Cord leaders, the Chief Justice have have called for a national dialogue intimating that only a national conference may resolve our seemingly intractable problems.

For national dialogue to succeed, it must have open agendas, whose purpose must not be to help anyone acquire power or entrench anyone in power but serve the best interests of the nation.

Since the main purpose of national dialogue is to solve our most difficult problems, agendas of the conference would reflect those problems that are suffered by all sectors, classes, genders and communities of our society.

However, national dialogue would do best to discuss those issues that are central to problems but are least talked about.

To be accepted by those in power however, a national dialogue must not be conducted with an ulterior motive of supplanting current government with another but rather to chart a way forward that would help those in power to govern better and those in opposition to criticize better.

The following are the problems that National Dialogue should focus on.
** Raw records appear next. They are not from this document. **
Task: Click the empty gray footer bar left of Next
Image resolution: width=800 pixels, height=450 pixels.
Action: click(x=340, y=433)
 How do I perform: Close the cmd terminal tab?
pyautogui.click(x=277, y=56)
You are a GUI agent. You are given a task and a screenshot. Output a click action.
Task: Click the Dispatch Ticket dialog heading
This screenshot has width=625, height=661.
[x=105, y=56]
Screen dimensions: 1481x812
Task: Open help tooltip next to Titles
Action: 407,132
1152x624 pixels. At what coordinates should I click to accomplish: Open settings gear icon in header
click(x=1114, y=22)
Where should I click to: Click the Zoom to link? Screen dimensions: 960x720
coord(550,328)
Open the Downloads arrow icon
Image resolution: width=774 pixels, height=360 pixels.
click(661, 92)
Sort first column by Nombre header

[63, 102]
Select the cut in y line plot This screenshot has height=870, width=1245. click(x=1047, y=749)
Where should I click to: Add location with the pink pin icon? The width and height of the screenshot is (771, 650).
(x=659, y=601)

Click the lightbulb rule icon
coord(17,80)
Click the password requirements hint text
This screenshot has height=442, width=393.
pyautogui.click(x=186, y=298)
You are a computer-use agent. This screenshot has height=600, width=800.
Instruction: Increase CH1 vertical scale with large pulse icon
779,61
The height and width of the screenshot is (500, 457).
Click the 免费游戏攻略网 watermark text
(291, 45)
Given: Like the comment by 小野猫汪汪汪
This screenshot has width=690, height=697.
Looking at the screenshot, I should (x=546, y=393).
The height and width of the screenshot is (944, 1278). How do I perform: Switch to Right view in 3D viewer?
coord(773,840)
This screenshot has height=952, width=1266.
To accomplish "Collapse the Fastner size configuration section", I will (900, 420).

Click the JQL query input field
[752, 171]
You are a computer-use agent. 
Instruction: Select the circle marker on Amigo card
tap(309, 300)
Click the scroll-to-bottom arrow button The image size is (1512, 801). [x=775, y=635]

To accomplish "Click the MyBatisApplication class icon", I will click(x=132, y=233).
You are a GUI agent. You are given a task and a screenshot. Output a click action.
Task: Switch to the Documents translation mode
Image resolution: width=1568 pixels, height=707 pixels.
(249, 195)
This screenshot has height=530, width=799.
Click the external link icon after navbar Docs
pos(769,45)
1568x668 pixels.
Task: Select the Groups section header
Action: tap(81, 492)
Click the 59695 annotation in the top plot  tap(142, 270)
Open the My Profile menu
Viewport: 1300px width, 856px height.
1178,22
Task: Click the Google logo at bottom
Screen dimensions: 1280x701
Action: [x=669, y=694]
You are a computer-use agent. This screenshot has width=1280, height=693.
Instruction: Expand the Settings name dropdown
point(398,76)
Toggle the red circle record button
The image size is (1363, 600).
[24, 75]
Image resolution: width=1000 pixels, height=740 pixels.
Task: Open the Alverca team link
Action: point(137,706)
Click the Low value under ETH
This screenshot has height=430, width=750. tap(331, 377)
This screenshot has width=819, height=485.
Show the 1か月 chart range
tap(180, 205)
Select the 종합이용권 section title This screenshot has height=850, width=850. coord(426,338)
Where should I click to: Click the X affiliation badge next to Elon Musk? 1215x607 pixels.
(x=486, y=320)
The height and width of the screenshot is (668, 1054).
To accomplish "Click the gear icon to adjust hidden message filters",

1. Bad leadership. Problems of most nations stem from bad leadership that must be substituted with better leadership to solve problems. If people ignore the problem of bad leadership their other problems inevitably get worse while bad leaders worsen into dictators who treat people as their slaves.

2. Negative ethnicity. Right following the problem of bad leadership, problems are made worse by negative ethnicity which makes it impossible for the country to resolve the problem of bad leadership by convincing society that good leaders can only come from certain communities and leaders from other communities can never be fit to govern the country.

3. Jungle society. Once a country is in the grip of bad leadership and negative ethnicity, it develops a jungle society whose life is a hell on earth where the strong exploit the weak, the rich fatten on the poor and desperation takes the place of hope.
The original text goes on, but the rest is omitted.